An International Incident at the UN… Plaza
Emotions were running high on the aptly named UN Plaza. Africa was readying for battle with Asia, and it was over… artisanal bread. Africa was represented by a broad bald man with soft cultured accent, wearing an African print shirt and an exasperated frown. Asia was a tiny, bird-like older Chinese lady; her eyes were black and shiny and full of a child’s guile in her wrinkled face. She wore comfortable once-white sneakers, a turquoise visor and a fanny pack. She held her arms close, in front of her body, her fingers at the ready like a Jurassic Park Velociraptor.
It was around 5:00pm. I had just left work and was stopping at the farmer’s market on my way home when I unknowingly entered this international incident in the making.
“The Rosemary and olive bread please,” I asked the man in the African print shirt. He got my bread off of the rack and slid it into a bag for me, all the while staring at the little old Asian lady who had sidled off to the left of his rack. He stopped reaching for my money and instead, slowly and deliberately, placed his hand over his bread in front of Asia.
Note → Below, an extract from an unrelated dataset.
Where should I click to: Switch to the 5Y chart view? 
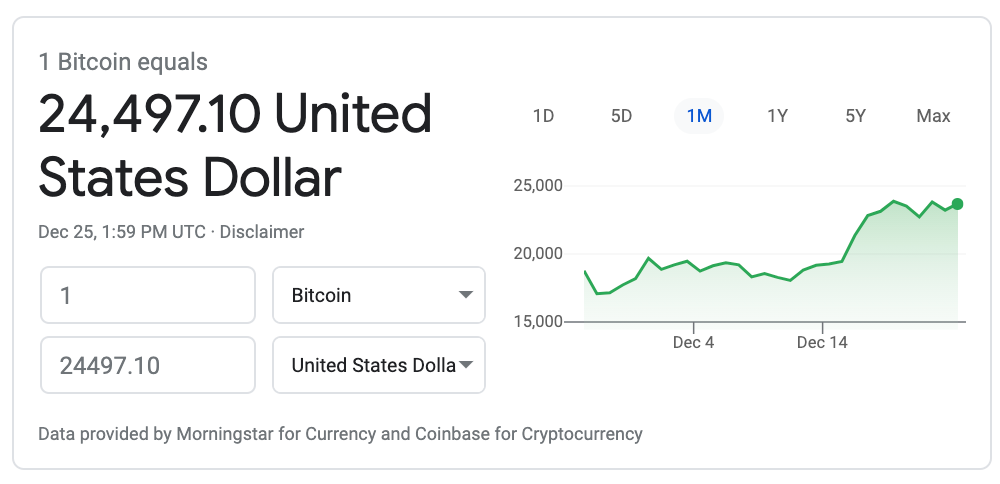pos(855,116)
“Don’t touch the bread!” he said harshly. I must have shown my surprise on my face because he instantly explained: “She’s been poking and touching my breads, my buns, my cakes. No one wants to buy misshapen, poked bread. She won’t buy it, she just wants to touch it and ruin it. She knows what she is doing is wrong and yet if I turn my back for an instant- Hey!”
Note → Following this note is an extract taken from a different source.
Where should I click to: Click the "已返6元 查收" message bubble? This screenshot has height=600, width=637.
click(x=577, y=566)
As he spoke to me, Asia made her move. She darted in from behind me and with a savage little poke of her forefinger, smushed a corner of a cinnamon bun. She glanced around and saw that Africa was watching. She grinned a feral little grin.
“Peh!” she said. She lifted up her forefinger and straightened it.
He moved to intercept.
Her finger flew towards the bun once again. Poke poke poke! She got three strong, bread misshaping pokes before with a snarl, the man managed to move the tray away from her. She moved back slightly, and then whipped around to the other side of his stall and away, her little feet rapidly shuffling on the stone. Once she knew she was safe she stopped and patted her fanny pack. Pretending nothing had just happened she wandered over to a fruit stand, whose owner, having witnessed the exchange, was moving the peaches.
“You have a nice day,” Africa growled at me. He looked sadly at his deformed, fingered cinnamon bun. I looked bemused at his deformed, fingered cinnamon bun. Should I intervene, buy the bun, to smooth over this capitalistic clash in the market?
“You too.” The American, no longer staying true to her role in world politics, was grateful to extricate herself.